Éditorialistes écartés
«Ahmet est en prison pour ses activités journalistiques, martèle Yonca Sik. Son dossier est vide.» L’acte d’accusation repose sur son dernier manuscrit, intitulé Livre 000, qui développe la thèse d’un noyautage de la police par la puissante confrérie de Fethullah Gülen. Le document a été retrouvé sur le disque dur d’un ordinateur d’OdaTV, un site Internet ultranationaliste qui est une ramification d’Ergenekon, selon la justice turque. Il n’en fallait pas davantage pour faire d’Ahmet Sik un complice du clan putschiste. Peu importe qu’il soit connu pour avoir enquêté sur les basses œuvres de l’armée dans le Sud-Est kurde et sur les violations des droits de l’homme par les forces de l’ordre. «Son arrestation a envoyé un message très clair: un livre peut conduire en prison, s’inquiète son épouse. Il suffit de regarder l’état des médias aujourd’hui, l’autocensure se répand.»
Soixante et onze journalistes et écrivains, dont une majorité sont accusés de liens avec la rébellion kurde du PKK, se trouvent derrière les barreaux en Turquie. «Aucun pour leurs écrits, tous pour des affaires de terrorisme», évacue Egemen Bagis, ministre chargé des Affaires européennes. Le zèle des procureurs n’est pas seul en cause. Les procès engagés par le gouvernement ont également «un effet paralysant» sur la liberté d’expression, s’inquiète le rapport annuel de la Commission européenne sur les négociations d’adhésion de la Turquie. Le premier ministre, Recep Tayyip Erdogan, est connu pour ses plaintes systématiques. La plus connue reste celle contre une caricature qui le croquait en chat empêtré dans une pelote de laine.

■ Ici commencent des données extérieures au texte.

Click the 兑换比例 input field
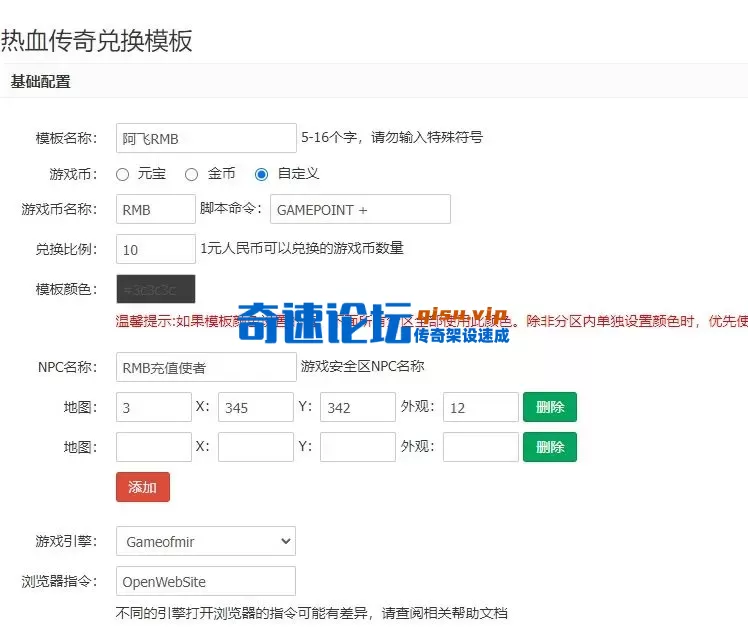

Les dicteurs de journaux convoqués
Les médias turcs ont toujours dû composer avec une tutelle politique. Jadis, l’armée traçait la ligne blanche à ne pas franchir, notamment sur les militaires et les Kurdes. En octobre, Erdogan a convoqué les directeurs des journaux et des chaînes de télé pour dicter la ligne éditoriale face au regain de la guerre civile entre le PKK et l’État. Ils se sont tous rendus à la réunion, à l’exception de celui de Taraf, quotidien irrévérencieux. «Nous sommes confrontés à une répression que l’on n’avait pas vue depuis le coup d’État de 1980, déclare Kadri Gürsel, éditorialiste au quotidien Milliyet. La première question que l’on se pose désormais avant de traiter une information est: peut-elle gêner le gouvernement ?»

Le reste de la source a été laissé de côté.